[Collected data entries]
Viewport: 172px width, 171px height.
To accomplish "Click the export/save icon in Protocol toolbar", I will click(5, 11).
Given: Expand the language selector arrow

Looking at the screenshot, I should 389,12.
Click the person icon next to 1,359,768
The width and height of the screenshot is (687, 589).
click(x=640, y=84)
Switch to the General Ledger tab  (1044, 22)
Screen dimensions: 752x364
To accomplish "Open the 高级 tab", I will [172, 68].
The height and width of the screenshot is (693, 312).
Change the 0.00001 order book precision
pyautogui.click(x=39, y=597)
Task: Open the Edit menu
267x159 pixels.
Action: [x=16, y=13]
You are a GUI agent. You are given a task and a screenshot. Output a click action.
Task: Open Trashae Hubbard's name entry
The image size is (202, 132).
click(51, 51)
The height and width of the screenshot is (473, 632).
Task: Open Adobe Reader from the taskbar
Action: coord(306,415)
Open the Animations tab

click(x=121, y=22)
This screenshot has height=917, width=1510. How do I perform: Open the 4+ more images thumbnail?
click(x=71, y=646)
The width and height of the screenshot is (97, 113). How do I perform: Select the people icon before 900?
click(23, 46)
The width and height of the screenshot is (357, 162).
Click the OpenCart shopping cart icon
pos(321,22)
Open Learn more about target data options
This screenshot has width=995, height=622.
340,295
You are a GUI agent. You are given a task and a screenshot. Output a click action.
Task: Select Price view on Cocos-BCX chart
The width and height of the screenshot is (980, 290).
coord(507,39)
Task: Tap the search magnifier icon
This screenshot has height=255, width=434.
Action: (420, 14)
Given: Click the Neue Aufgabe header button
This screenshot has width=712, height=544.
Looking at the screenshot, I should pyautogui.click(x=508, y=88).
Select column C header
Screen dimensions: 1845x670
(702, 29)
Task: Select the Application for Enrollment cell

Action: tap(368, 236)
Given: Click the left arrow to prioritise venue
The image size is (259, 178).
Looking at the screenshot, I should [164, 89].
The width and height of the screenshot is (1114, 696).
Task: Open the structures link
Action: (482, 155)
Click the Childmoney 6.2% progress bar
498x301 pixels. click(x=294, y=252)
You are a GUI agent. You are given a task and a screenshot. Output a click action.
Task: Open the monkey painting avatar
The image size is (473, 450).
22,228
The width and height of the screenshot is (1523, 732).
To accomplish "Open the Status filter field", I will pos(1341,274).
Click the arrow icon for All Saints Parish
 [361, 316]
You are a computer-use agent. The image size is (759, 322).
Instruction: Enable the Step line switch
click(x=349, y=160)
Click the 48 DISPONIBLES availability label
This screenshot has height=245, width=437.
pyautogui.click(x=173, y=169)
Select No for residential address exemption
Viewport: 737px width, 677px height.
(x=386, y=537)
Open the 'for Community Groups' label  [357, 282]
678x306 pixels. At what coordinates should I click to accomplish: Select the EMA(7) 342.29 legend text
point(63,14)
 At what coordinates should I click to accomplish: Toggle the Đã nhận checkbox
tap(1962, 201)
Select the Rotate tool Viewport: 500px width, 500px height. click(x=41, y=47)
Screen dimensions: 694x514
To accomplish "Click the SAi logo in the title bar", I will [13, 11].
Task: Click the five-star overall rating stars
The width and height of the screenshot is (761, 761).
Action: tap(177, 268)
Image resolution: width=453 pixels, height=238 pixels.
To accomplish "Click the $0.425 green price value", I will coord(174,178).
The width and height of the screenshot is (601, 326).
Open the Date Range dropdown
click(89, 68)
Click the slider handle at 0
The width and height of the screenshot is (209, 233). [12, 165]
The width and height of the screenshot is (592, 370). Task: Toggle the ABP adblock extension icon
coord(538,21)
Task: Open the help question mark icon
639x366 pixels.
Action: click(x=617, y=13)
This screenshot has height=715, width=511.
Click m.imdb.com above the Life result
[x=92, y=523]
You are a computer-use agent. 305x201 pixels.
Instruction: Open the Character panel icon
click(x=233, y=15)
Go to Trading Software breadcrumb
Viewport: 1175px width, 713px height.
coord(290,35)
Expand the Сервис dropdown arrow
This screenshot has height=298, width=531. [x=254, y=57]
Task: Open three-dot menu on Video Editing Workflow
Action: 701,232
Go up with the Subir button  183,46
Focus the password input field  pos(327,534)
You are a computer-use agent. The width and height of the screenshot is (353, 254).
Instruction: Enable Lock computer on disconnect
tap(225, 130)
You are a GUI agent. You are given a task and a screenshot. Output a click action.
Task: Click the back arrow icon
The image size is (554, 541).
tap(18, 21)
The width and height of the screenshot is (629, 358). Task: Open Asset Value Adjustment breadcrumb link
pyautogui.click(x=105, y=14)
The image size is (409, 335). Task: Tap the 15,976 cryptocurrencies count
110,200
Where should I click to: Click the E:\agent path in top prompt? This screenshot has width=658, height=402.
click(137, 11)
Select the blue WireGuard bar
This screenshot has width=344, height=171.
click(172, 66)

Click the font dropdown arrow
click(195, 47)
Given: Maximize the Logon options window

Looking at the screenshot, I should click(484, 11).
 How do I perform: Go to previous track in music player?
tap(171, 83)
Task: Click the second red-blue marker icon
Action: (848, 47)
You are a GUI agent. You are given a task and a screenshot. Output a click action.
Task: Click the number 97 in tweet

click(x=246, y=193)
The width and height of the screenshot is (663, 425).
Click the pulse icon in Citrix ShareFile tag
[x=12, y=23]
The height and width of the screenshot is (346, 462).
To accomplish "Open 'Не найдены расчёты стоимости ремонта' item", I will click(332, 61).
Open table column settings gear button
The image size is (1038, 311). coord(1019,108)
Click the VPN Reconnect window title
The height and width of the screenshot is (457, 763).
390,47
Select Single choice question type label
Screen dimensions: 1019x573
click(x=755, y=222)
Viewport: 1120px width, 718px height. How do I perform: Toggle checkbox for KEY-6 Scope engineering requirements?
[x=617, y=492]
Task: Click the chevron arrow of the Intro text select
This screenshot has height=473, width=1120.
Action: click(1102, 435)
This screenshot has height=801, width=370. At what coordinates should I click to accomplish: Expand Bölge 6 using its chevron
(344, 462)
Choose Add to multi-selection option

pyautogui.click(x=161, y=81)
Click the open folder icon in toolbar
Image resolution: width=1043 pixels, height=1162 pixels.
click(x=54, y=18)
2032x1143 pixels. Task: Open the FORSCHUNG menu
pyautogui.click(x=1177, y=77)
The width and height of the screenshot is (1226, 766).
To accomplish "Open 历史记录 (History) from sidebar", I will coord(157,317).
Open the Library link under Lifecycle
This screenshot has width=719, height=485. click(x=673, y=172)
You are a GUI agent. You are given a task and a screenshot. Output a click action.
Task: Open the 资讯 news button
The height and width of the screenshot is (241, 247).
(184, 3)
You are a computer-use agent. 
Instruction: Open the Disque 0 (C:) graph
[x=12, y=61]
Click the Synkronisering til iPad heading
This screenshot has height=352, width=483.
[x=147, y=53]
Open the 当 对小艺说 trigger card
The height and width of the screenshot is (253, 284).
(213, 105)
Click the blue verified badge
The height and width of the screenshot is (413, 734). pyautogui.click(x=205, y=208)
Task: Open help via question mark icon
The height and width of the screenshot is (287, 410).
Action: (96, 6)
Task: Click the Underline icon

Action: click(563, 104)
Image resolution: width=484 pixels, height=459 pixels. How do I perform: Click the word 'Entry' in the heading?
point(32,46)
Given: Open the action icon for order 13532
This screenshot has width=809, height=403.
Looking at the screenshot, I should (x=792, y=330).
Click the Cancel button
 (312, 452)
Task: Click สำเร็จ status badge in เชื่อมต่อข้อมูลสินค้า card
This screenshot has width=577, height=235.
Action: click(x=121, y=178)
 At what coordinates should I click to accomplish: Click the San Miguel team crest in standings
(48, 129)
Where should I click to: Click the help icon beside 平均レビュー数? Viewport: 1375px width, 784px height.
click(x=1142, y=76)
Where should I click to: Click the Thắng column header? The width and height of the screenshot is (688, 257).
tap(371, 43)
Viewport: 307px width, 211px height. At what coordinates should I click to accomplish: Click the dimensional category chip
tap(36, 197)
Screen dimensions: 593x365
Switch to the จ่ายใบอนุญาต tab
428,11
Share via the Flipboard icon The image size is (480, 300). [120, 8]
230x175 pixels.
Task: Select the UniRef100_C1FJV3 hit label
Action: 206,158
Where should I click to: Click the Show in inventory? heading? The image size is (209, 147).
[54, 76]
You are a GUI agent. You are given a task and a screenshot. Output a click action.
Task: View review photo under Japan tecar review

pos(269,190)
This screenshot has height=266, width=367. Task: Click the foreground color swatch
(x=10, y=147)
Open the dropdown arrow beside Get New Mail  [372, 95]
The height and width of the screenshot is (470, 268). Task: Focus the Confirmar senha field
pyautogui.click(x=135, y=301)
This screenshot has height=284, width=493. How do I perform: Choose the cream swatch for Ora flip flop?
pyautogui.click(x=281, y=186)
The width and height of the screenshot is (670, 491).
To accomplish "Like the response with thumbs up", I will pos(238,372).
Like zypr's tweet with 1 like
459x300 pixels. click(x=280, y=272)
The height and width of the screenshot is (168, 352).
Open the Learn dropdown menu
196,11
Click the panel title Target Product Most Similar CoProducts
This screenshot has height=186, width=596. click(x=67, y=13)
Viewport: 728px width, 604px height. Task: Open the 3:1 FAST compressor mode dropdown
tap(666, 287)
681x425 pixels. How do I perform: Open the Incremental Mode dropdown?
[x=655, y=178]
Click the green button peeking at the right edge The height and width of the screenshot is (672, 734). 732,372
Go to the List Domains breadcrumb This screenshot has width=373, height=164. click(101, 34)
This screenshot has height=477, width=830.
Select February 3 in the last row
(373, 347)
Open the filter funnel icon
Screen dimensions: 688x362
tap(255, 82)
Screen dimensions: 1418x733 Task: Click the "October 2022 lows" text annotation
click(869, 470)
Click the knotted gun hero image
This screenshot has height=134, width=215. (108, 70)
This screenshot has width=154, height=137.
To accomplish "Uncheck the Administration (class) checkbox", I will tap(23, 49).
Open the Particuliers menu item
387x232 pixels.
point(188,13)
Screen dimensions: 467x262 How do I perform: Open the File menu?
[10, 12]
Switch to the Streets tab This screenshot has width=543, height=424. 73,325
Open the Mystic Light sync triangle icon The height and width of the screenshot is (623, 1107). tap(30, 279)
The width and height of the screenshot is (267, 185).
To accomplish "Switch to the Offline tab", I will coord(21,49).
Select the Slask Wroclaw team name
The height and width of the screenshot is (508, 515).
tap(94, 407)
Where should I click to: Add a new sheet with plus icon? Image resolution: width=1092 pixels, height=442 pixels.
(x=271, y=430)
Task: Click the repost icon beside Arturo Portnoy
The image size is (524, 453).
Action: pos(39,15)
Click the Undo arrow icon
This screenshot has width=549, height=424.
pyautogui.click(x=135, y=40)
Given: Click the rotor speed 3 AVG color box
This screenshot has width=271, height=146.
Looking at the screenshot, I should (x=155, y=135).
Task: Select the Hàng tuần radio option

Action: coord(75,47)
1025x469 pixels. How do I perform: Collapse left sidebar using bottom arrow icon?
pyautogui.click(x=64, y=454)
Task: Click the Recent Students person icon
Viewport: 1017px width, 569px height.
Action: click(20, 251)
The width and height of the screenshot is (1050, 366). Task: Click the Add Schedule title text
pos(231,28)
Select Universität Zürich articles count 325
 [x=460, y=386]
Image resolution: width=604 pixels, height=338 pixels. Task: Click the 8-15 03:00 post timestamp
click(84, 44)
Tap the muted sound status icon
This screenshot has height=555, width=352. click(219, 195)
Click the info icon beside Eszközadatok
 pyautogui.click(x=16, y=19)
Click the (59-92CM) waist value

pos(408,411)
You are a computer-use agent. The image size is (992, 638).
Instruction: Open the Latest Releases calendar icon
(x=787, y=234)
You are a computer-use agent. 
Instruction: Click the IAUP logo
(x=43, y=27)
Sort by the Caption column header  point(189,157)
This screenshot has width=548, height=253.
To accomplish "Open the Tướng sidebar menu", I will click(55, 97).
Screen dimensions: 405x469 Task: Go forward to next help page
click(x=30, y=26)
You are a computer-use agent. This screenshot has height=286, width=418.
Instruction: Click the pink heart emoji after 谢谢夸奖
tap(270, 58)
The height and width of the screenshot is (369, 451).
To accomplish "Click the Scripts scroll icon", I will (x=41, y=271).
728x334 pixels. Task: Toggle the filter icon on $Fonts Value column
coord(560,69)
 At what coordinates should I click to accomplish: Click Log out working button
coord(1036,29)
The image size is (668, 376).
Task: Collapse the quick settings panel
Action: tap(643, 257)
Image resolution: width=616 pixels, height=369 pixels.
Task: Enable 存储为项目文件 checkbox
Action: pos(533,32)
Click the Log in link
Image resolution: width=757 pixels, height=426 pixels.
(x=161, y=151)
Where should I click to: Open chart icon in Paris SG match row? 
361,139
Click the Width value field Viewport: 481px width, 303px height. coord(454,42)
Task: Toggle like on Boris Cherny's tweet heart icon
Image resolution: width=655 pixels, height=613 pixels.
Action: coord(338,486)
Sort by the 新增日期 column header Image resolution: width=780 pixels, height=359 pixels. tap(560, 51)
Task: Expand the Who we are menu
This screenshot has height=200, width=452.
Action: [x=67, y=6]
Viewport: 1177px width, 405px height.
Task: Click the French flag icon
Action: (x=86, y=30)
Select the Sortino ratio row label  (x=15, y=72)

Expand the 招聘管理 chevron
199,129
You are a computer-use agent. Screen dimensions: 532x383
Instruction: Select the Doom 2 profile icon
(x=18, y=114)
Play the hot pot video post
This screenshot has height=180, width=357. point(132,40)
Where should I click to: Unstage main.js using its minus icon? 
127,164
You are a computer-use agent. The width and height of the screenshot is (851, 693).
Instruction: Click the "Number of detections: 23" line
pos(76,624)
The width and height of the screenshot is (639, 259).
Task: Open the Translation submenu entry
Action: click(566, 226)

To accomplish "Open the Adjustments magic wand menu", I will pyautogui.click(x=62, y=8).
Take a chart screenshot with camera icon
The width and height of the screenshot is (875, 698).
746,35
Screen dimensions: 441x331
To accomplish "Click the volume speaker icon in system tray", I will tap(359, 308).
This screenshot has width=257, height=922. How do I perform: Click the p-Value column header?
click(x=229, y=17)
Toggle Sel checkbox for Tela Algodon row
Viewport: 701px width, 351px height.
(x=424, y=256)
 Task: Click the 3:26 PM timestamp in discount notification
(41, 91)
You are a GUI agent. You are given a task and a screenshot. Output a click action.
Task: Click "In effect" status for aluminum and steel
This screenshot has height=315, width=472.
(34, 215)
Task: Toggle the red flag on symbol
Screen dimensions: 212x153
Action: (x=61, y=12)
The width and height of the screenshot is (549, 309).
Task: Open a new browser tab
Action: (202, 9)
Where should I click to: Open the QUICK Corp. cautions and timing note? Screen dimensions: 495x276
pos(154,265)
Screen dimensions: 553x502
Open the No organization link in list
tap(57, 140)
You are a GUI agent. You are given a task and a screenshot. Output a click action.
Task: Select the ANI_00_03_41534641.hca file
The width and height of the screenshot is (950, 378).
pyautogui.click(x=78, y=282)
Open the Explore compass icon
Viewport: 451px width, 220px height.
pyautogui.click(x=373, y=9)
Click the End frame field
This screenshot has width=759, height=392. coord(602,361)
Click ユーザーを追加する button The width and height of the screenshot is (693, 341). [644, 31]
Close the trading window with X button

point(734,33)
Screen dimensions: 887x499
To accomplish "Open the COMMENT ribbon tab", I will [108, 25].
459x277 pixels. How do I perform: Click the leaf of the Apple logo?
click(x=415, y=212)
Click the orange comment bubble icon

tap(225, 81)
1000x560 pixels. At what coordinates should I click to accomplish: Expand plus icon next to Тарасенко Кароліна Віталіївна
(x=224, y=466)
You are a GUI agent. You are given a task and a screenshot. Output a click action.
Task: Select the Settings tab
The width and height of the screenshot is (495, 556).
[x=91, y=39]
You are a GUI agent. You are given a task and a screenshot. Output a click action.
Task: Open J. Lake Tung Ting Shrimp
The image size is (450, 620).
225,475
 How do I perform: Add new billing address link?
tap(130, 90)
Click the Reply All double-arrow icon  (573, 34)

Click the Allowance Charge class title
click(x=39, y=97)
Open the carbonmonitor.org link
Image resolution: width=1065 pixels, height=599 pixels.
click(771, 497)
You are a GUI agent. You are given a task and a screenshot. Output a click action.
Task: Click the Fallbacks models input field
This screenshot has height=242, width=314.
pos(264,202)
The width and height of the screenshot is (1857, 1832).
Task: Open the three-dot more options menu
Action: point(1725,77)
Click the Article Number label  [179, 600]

Instructions to follow — What is needed is an exact repetition of the lines from the first line of the records through the line containing "Given: Click the left", both ends included, and nothing more.

Reply —
Viewport: 172px width, 171px height.
To accomplish "Click the export/save icon in Protocol toolbar", I will click(5, 11).
Given: Expand the language selector arrow

Looking at the screenshot, I should 389,12.
Click the person icon next to 1,359,768
The width and height of the screenshot is (687, 589).
click(x=640, y=84)
Switch to the General Ledger tab  (1044, 22)
Screen dimensions: 752x364
To accomplish "Open the 高级 tab", I will [172, 68].
The height and width of the screenshot is (693, 312).
Change the 0.00001 order book precision
pyautogui.click(x=39, y=597)
Task: Open the Edit menu
267x159 pixels.
Action: [x=16, y=13]
You are a GUI agent. You are given a task and a screenshot. Output a click action.
Task: Open Trashae Hubbard's name entry
The image size is (202, 132).
click(51, 51)
The height and width of the screenshot is (473, 632).
Task: Open Adobe Reader from the taskbar
Action: coord(306,415)
Open the Animations tab

click(x=121, y=22)
This screenshot has height=917, width=1510. How do I perform: Open the 4+ more images thumbnail?
click(x=71, y=646)
The width and height of the screenshot is (97, 113). How do I perform: Select the people icon before 900?
click(23, 46)
The width and height of the screenshot is (357, 162).
Click the OpenCart shopping cart icon
pos(321,22)
Open Learn more about target data options
This screenshot has width=995, height=622.
340,295
You are a GUI agent. You are given a task and a screenshot. Output a click action.
Task: Select Price view on Cocos-BCX chart
The width and height of the screenshot is (980, 290).
coord(507,39)
Task: Tap the search magnifier icon
This screenshot has height=255, width=434.
Action: (420, 14)
Given: Click the Neue Aufgabe header button
This screenshot has width=712, height=544.
Looking at the screenshot, I should pyautogui.click(x=508, y=88).
Select column C header
Screen dimensions: 1845x670
(702, 29)
Task: Select the Application for Enrollment cell

Action: tap(368, 236)
Given: Click the left arrow to prioritise venue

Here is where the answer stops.